6 Diet Tips To Help Lower Your Cholesterol and Ward Off High Blood Pressure
1. Rid your habits of frying foods. Trim all fat off meat before cooking. Remove fatty skin from chicken and turkey. Don’t fry foods. Roast, bake, broil or poach them instead. Use fat-free basting or marinating liquids, such as wine, tomato juice or lemon juice. If you use oil for sautéing or baking, use olive or canola, both very low in saturated fat. Use margarine that lists a liquid oil as the first ingredient. Watch out for the term “hydrogenated,” which means some of the fat has been made saturated.

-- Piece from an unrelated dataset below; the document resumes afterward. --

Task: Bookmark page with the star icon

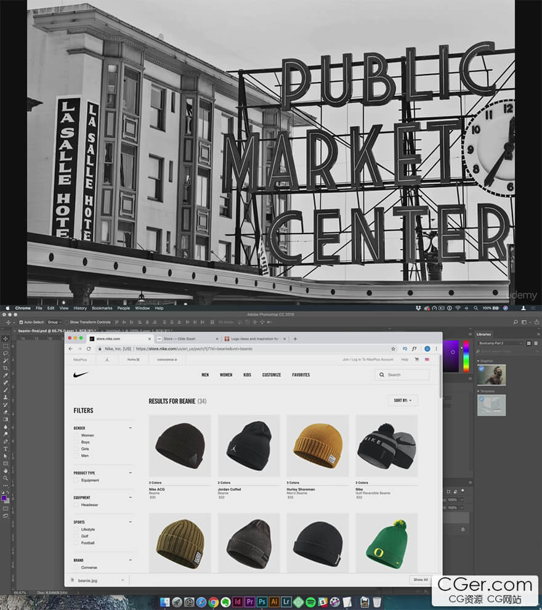Action: (x=393, y=349)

2. Eat your vegetables and complex carbohydrates. The lowest-fat foods of all are vegetables, fruits, grains (rice, barley and pasta), beans and peas. Substitute these for meat and high-fat dairy products. Don’t douse your pasta in butter or your baked potato in sour cream. Use tomato-based sauces instead of cream based. Use lemon juice, low-sodium soy sauce, or herbs to season vegetables. Make chili with extra beans and seasonings, and leave out the meat.
3. Lose weight. People who are overweight usually have high cholesterol levels. Most people can lower their levels and raise their HDL levels by dropping a few pounds. Follow the guidelines for eating less fatty foods and more fruits, vegetables, grains and beans, and you will slowly but surely lose weight.
4. Include the family. Children older than age 2 can join in the low-fat lifestyle. Eating habits carry into adulthood, so teach your kids to make healthy choices. Don’t, however, start before age 2. Babies need extra fat calories to grow properly.
5. Snack to your heart’s content. Don’t be afraid to snack several times a day on low-fat foods, such as yogurt, fruit, vegetables, bagels and whole-grain breads and cereals. As a matter of fact, evidence points to lower cholesterol levels in people who eat small meals several times a day. Eating often keeps hormones like insulin from rising and signaling your body to make cholesterol. Just make sure your total intake of calories doesn’t go up when you eat more often.
6. Go a little nutty. If you like nuts, especially walnuts, sprinkle a few on your cereal, bake them into muffins or pancakes, or add them to casseroles or stir fries. Scientists think hazelnuts and almonds may have the same cholesterol-lowering effect. Be sure to decrease other sources of fat to allow for the calories in the nuts.